Jim’s research has included extensive work on the calibration of energy and thermal models, an area of expertise that informs in-depth evaluation of retrofit measures.
In addition to his work in the retrofit sector, Jim has been involved in projects that have developed offsite manufacture systems for low energy buildings, overheating mitigation in future climate scenarios, energy management systems in the non-domestic sector, performance analysis of district heating systems and green infrastructure deployment in urban environments.
1. How can you relate your work activities to urban greening?
At the Leeds Sustainability Institute at Leeds Beckett University, we have a number of ongoing research projects that aim to quantify the impact of green infrastructure in our urban environment. We have approximately 70 sensors installed across the city region measuring air temperature and relative humidity in both grey and green spaces. The main aim is to understand the impact of greening in the context of the Urban Heat Island. We also have 5 high resolution air quality sensors in city and semi-urban locations which we also use to try and understand the impact of green space on pollutant levels; this network is being extended to include 2 more sensors in 2021.

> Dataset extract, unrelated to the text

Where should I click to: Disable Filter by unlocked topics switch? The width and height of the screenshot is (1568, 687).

2. What do you think are the key factors for a good human-nature relationship? How can urban greening contribute as much as possible to this?

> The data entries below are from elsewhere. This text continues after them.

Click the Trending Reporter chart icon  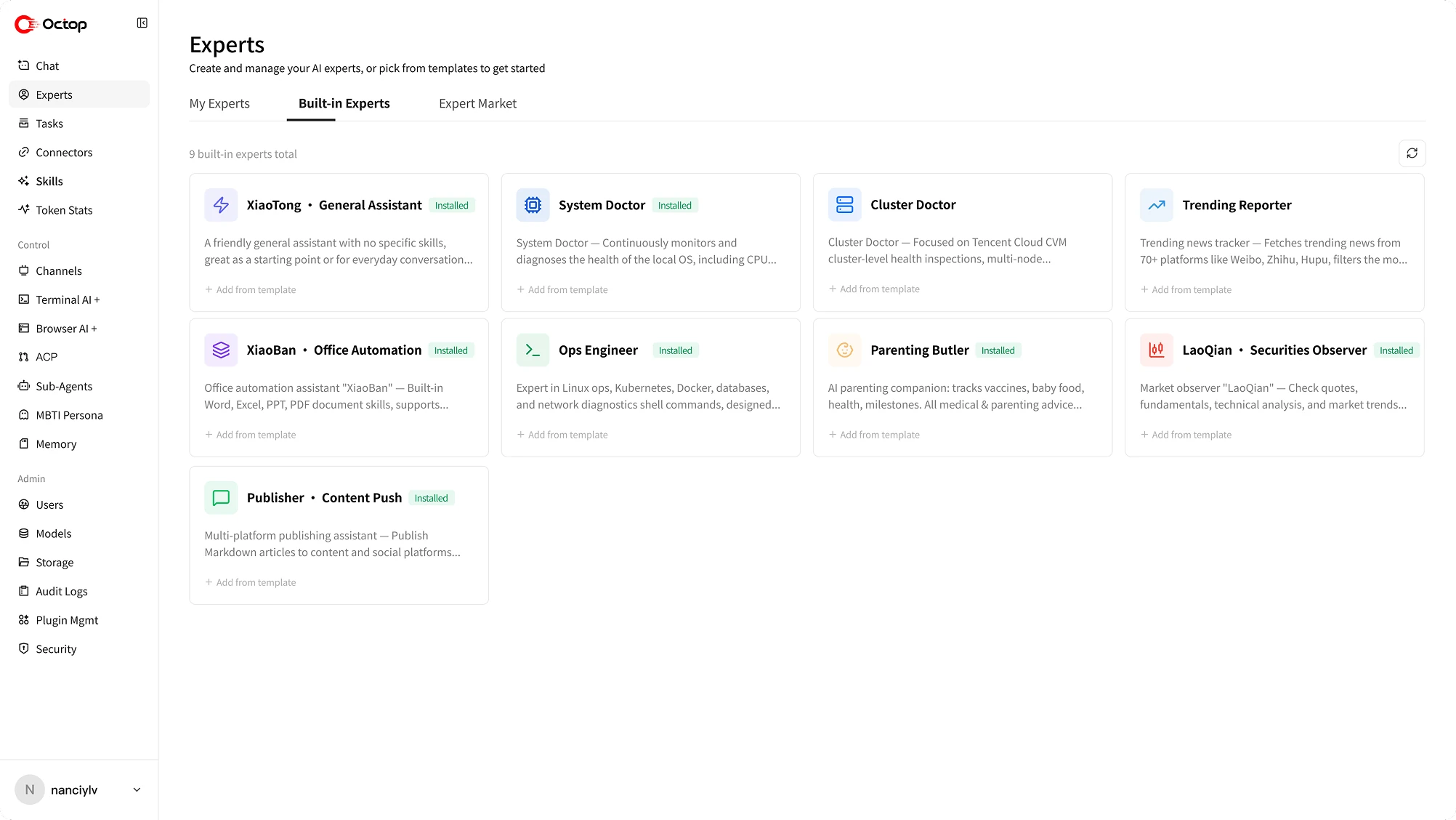click(1156, 205)
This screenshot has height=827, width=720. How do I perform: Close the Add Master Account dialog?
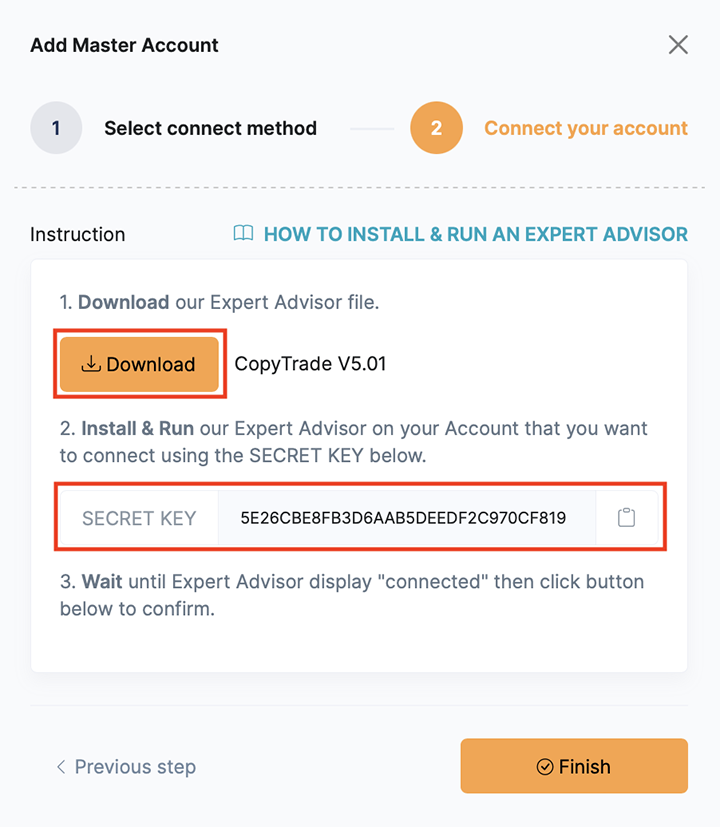678,45
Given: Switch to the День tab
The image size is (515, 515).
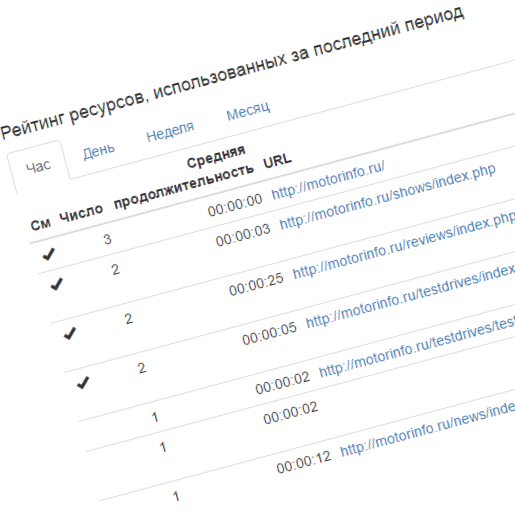Looking at the screenshot, I should pos(99,152).
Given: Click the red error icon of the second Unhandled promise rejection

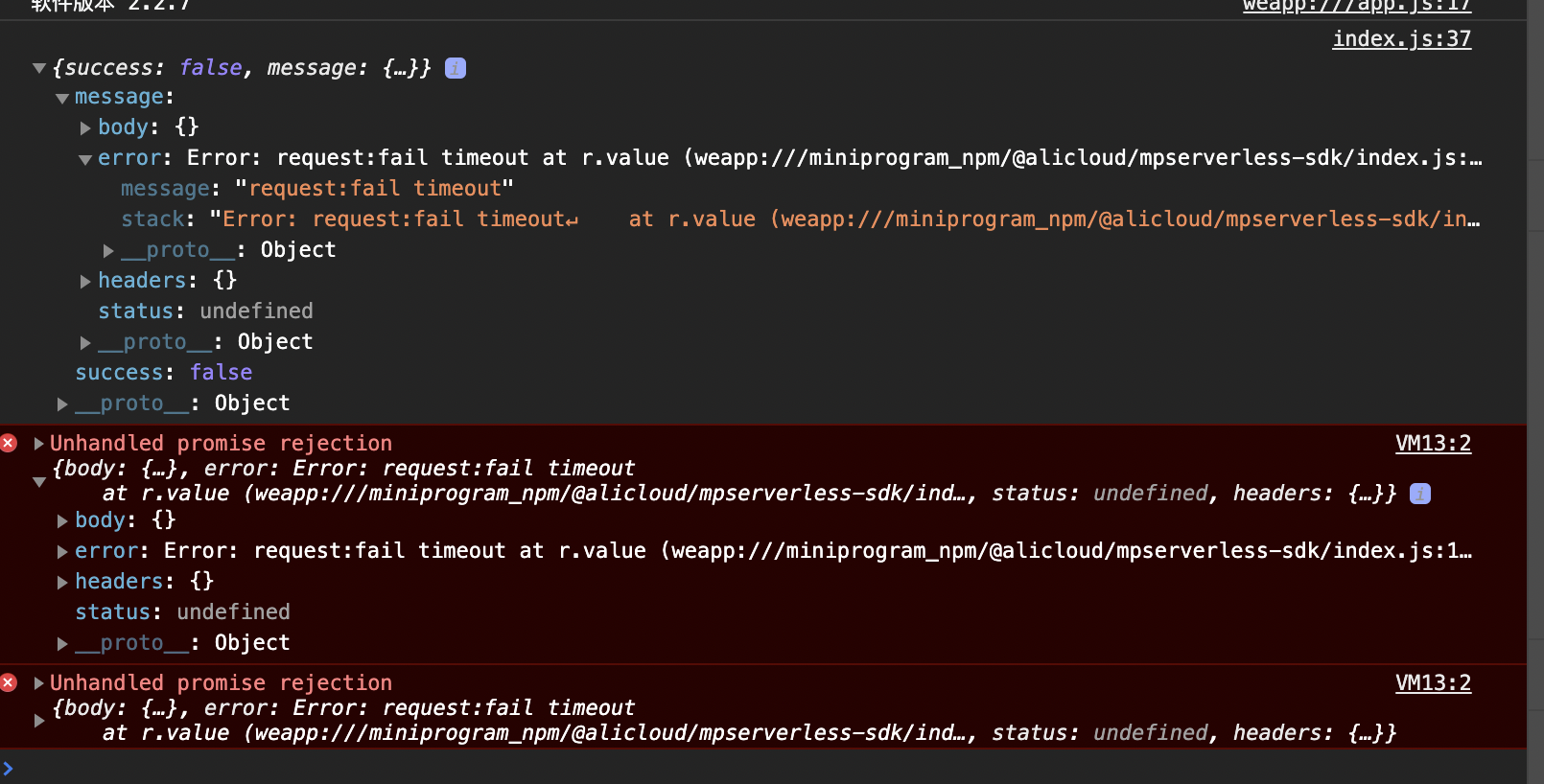Looking at the screenshot, I should click(9, 682).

Our research is mainly quantitative in nature and I feel strongly that we need robust data on urban greening to help influence decision makers in local authorities and business leaders. Whilst there is a lot of good quality research that helps us to understand the social and health related benefits of green space in our cities, we hope that adding high resolution quantitative data to this can help to create stronger cases for the retention and introduction of urban greening in the future.
3. In which aspects would you like to see change in this in the short and long term?
I’d love to see more long-term studies of urban greening that measure environmental conditions before and after greening is introduced; we have completed lots of quantitative studies on building energy retrofit projects and it would be fantastic to see the same sort of studies completed for urban greening. This isn’t always easy to do due to the stakeholders involved and the cost of collecting data long-term; it is
possible though and would help to support investment in green infrastructure.
4. What advantages do green roofs and facades offer compared to other Nature Based Solutions in city’s like parks or urban gardens?
They perhaps provide a more financially viable solution in the context of the high land-value in city centres. The opportunity to retrofit these to existing buildings will occur much more frequently than the opportunity to replace grey space with green.
5. How do you see the future?
Hopefully it’s obvious from my previous responses that I’d like to see more environmental monitoring of urban greening, and for this to further inform planning and investment decisions. I’m encouraged by the continuing recognition of the multiple benefits that green infrastructure can bring in urban environments. I also like the idea of green and blue corridors beginning to create stronger links between urban areas and the surrounding countryside, both in a biodiversity context but also as a healthy resource for urban citizens.